After each of the 15 or so women went around and gave the names of their grandmothers, mothers, mother-in-laws, their own names, and their children’s names (if they had children), I could feel the welling of tears in my eyes as I thought of all the generations of women who have birthed and raised children. Just the listing of names felt bigger than I was; to think of all these women had accomplished was mind boggling.
We then went back around the circle and each shared a gift with the mother-to-be, which was any form of a blessing, advice, or shared experience. Some women recited poems they had written; others gave plants that would grow with the baby; a children’s book, On the Night You Were Born, was read aloud; other gifts included CDs or bath salts. Each gift held special meaning to the woman who was imparting it.

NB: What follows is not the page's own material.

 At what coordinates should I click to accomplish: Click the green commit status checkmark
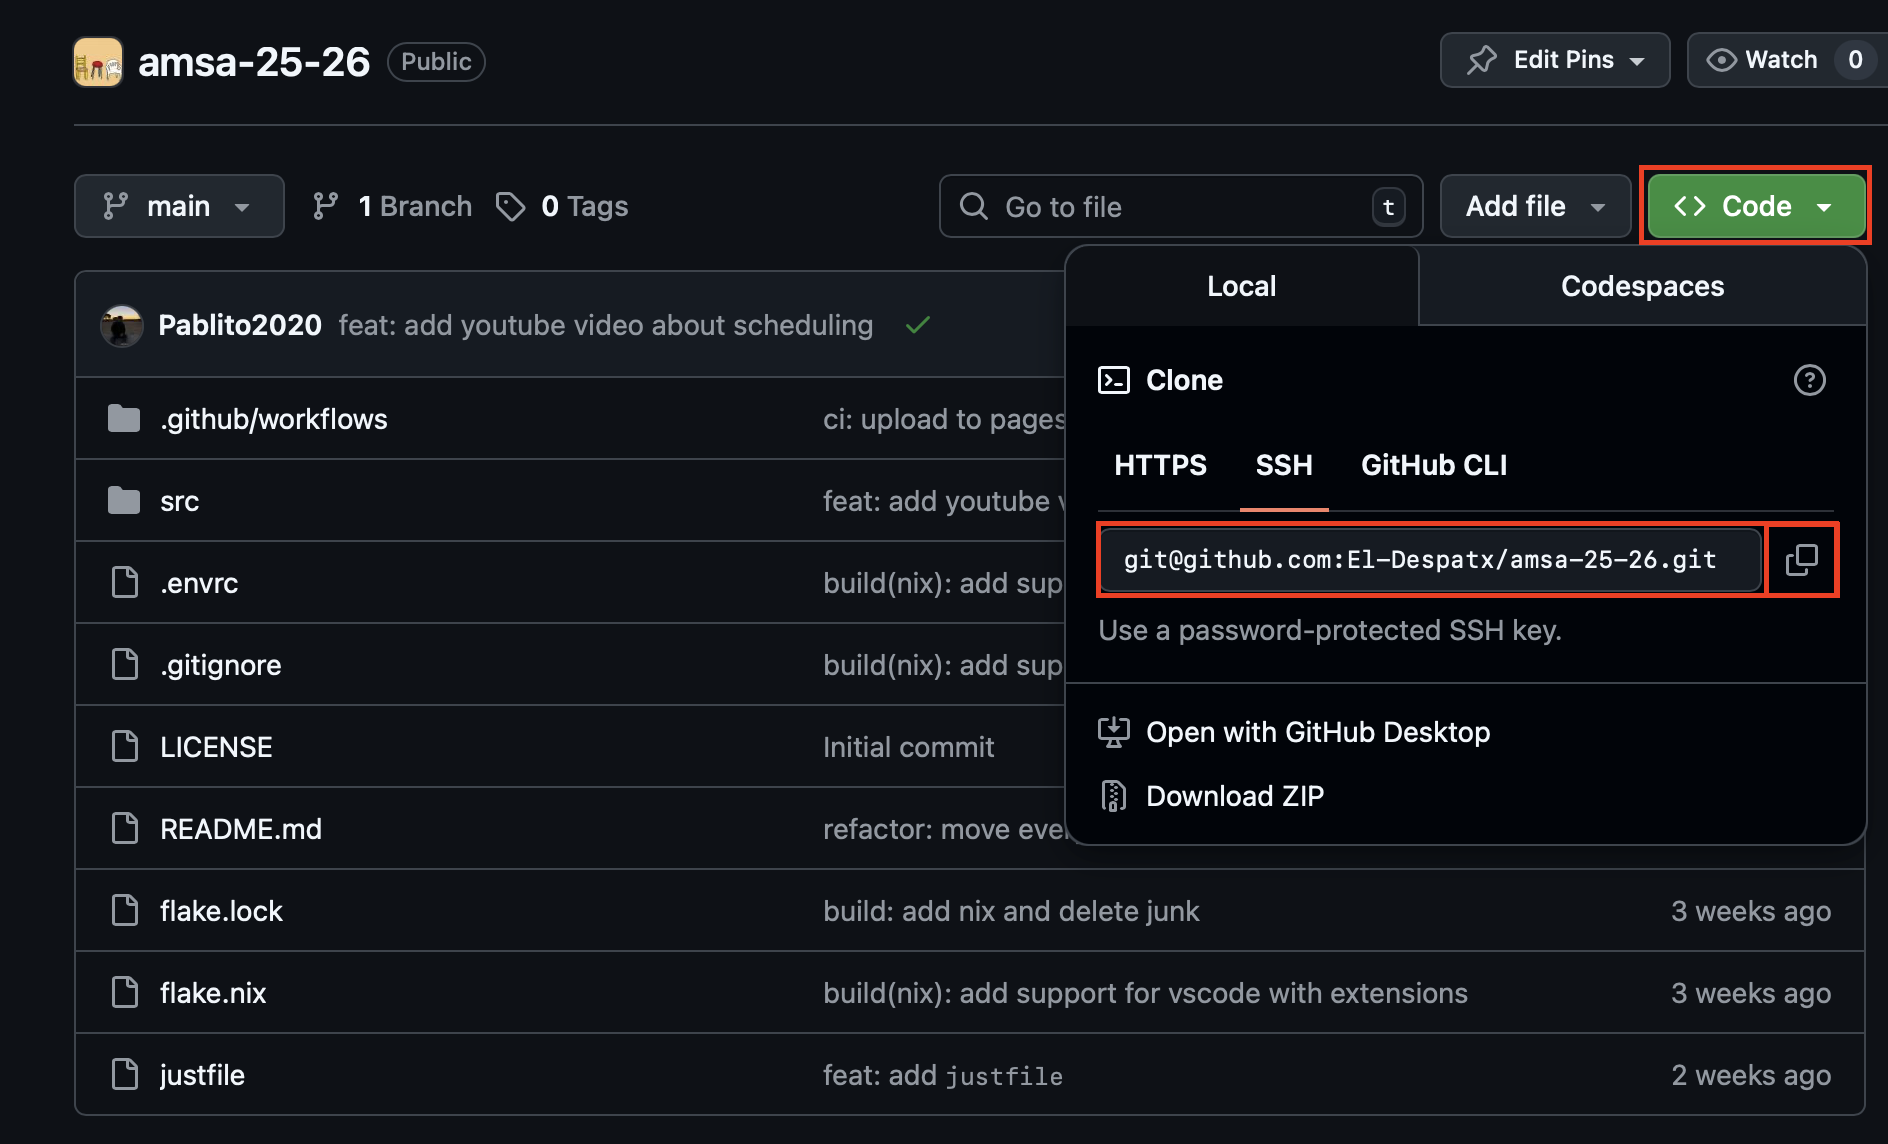click(917, 325)
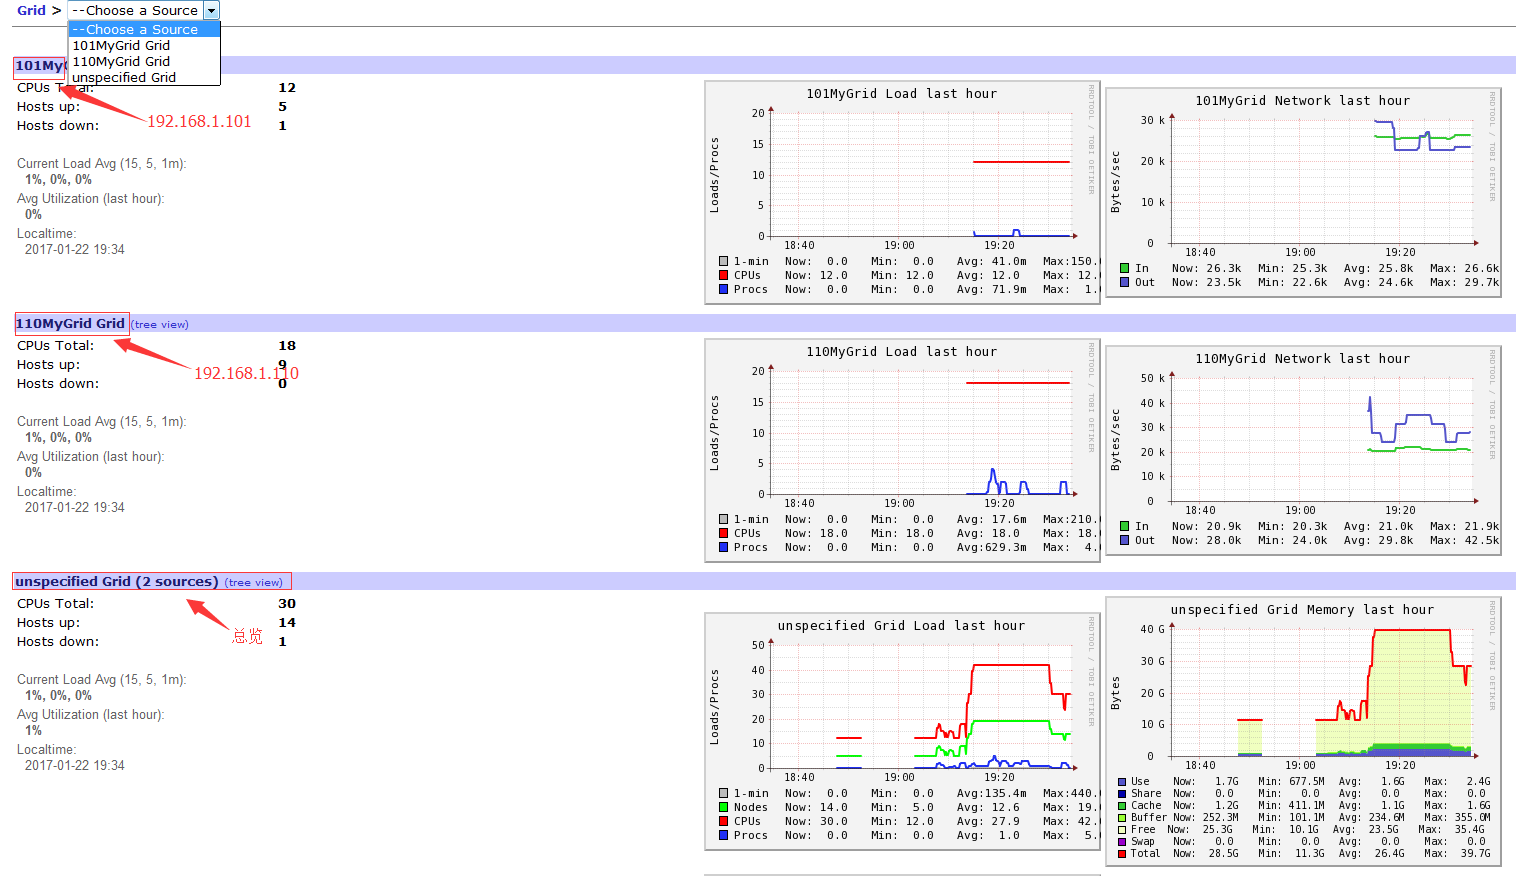Pick "unspecified Grid" in the source list
Viewport: 1516px width, 876px height.
point(124,77)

The goal was to share some comfort to the mother in preparation of birth.
About halfway through the circle, when it came to me to share, my simple story that I planned to share couldn’t even come out clearly through my tears. I am not sure why it was so emotional, but by the end of it, it just felt like what a baby shower was supposed to be. It made me question how this event came so far from showering the mother-to-be with strength, advice, and blessings to the current form of just giving material gifts. Don’t get me wrong: delicious food, bubbly, and gifts for the baby were all still a part of the afternoon, but there was definitely a stronger sense of womanhood and a bigger gift that was shared.
Our child, it is your day,
May your road be fulfilled.
In your thoughts may we live,
May we be the ones whom your thoughts will embrace,
May you help us all to finish our roads.